Every line of the data below needs to be reproduced exactly.
*** Material provided ***
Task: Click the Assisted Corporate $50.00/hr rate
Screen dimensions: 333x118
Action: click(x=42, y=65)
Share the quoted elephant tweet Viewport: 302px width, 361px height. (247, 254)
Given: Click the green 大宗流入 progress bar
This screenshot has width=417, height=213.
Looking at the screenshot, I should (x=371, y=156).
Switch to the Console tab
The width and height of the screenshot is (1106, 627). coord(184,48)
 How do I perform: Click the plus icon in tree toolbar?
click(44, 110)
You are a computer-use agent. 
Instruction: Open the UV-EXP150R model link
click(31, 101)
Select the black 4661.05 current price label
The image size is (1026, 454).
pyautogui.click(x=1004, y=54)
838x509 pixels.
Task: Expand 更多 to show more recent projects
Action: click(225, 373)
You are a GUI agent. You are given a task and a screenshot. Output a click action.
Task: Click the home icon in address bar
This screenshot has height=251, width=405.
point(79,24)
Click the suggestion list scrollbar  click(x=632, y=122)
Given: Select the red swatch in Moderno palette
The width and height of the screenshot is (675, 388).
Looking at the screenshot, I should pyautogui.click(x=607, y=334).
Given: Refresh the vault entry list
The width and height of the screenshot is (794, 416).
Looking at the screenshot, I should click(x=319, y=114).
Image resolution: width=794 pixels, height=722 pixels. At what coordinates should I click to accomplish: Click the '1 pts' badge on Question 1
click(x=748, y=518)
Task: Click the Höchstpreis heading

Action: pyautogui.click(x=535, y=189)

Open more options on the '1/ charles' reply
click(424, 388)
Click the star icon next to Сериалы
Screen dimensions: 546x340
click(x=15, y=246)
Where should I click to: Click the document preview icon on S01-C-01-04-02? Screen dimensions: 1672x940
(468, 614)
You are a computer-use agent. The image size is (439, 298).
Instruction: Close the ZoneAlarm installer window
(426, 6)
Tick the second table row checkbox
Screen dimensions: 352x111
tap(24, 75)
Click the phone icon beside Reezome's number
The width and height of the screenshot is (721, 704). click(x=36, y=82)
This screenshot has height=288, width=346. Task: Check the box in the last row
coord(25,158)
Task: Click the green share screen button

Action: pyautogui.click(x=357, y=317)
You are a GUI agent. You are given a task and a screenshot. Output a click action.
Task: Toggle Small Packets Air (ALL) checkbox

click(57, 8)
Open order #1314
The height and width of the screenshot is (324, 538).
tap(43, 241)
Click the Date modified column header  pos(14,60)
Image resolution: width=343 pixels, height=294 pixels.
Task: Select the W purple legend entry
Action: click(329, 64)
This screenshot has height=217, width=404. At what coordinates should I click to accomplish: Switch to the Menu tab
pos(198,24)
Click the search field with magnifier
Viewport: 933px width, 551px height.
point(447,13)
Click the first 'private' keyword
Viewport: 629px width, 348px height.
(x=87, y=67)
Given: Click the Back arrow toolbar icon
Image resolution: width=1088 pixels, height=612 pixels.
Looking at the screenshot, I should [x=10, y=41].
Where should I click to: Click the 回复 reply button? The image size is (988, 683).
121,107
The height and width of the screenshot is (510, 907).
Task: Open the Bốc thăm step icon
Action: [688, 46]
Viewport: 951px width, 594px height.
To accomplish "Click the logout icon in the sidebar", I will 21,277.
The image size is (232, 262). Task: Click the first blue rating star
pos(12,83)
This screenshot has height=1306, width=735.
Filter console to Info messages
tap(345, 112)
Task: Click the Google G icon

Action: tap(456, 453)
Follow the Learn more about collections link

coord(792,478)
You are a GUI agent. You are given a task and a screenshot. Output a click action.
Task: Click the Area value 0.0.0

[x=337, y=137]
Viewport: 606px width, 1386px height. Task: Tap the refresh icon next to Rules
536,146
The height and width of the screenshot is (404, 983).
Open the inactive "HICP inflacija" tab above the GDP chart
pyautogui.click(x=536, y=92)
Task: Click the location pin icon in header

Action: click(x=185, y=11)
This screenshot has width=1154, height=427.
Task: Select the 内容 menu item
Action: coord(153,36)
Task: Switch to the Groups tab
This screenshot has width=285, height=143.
*** End of Material provided ***
- **Reply to the task**
Task: Click the Assisted Corporate $50.00/hr rate
Screen dimensions: 333x118
Action: click(x=42, y=65)
Share the quoted elephant tweet Viewport: 302px width, 361px height. (247, 254)
Given: Click the green 大宗流入 progress bar
This screenshot has width=417, height=213.
Looking at the screenshot, I should (x=371, y=156).
Switch to the Console tab
The width and height of the screenshot is (1106, 627). coord(184,48)
 How do I perform: Click the plus icon in tree toolbar?
click(44, 110)
You are a computer-use agent. 
Instruction: Open the UV-EXP150R model link
click(31, 101)
Select the black 4661.05 current price label
The image size is (1026, 454).
pyautogui.click(x=1004, y=54)
838x509 pixels.
Task: Expand 更多 to show more recent projects
Action: click(225, 373)
You are a GUI agent. You are given a task and a screenshot. Output a click action.
Task: Click the home icon in address bar
This screenshot has height=251, width=405.
point(79,24)
Click the suggestion list scrollbar  click(x=632, y=122)
Given: Select the red swatch in Moderno palette
The width and height of the screenshot is (675, 388).
Looking at the screenshot, I should pyautogui.click(x=607, y=334).
Given: Refresh the vault entry list
The width and height of the screenshot is (794, 416).
Looking at the screenshot, I should click(x=319, y=114).
Image resolution: width=794 pixels, height=722 pixels. At what coordinates should I click to accomplish: Click the '1 pts' badge on Question 1
click(x=748, y=518)
Task: Click the Höchstpreis heading

Action: pyautogui.click(x=535, y=189)

Open more options on the '1/ charles' reply
click(424, 388)
Click the star icon next to Сериалы
Screen dimensions: 546x340
click(x=15, y=246)
Where should I click to: Click the document preview icon on S01-C-01-04-02? Screen dimensions: 1672x940
(468, 614)
You are a computer-use agent. The image size is (439, 298).
Instruction: Close the ZoneAlarm installer window
(426, 6)
Tick the second table row checkbox
Screen dimensions: 352x111
tap(24, 75)
Click the phone icon beside Reezome's number
The width and height of the screenshot is (721, 704). click(x=36, y=82)
This screenshot has height=288, width=346. Task: Check the box in the last row
coord(25,158)
Task: Click the green share screen button

Action: pyautogui.click(x=357, y=317)
You are a GUI agent. You are given a task and a screenshot. Output a click action.
Task: Toggle Small Packets Air (ALL) checkbox

click(57, 8)
Open order #1314
The height and width of the screenshot is (324, 538).
tap(43, 241)
Click the Date modified column header  pos(14,60)
Image resolution: width=343 pixels, height=294 pixels.
Task: Select the W purple legend entry
Action: click(329, 64)
This screenshot has height=217, width=404. At what coordinates should I click to accomplish: Switch to the Menu tab
pos(198,24)
Click the search field with magnifier
Viewport: 933px width, 551px height.
point(447,13)
Click the first 'private' keyword
Viewport: 629px width, 348px height.
(x=87, y=67)
Given: Click the Back arrow toolbar icon
Image resolution: width=1088 pixels, height=612 pixels.
Looking at the screenshot, I should [x=10, y=41].
Where should I click to: Click the 回复 reply button? The image size is (988, 683).
121,107
The height and width of the screenshot is (510, 907).
Task: Open the Bốc thăm step icon
Action: [688, 46]
Viewport: 951px width, 594px height.
To accomplish "Click the logout icon in the sidebar", I will 21,277.
The image size is (232, 262). Task: Click the first blue rating star
pos(12,83)
This screenshot has height=1306, width=735.
Filter console to Info messages
tap(345, 112)
Task: Click the Google G icon

Action: tap(456, 453)
Follow the Learn more about collections link

coord(792,478)
You are a GUI agent. You are given a task and a screenshot. Output a click action.
Task: Click the Area value 0.0.0

[x=337, y=137]
Viewport: 606px width, 1386px height. Task: Tap the refresh icon next to Rules
536,146
The height and width of the screenshot is (404, 983).
Open the inactive "HICP inflacija" tab above the GDP chart
pyautogui.click(x=536, y=92)
Task: Click the location pin icon in header

Action: click(x=185, y=11)
This screenshot has width=1154, height=427.
Task: Select the 内容 menu item
Action: coord(153,36)
Task: Switch to the Groups tab
This screenshot has width=285, height=143.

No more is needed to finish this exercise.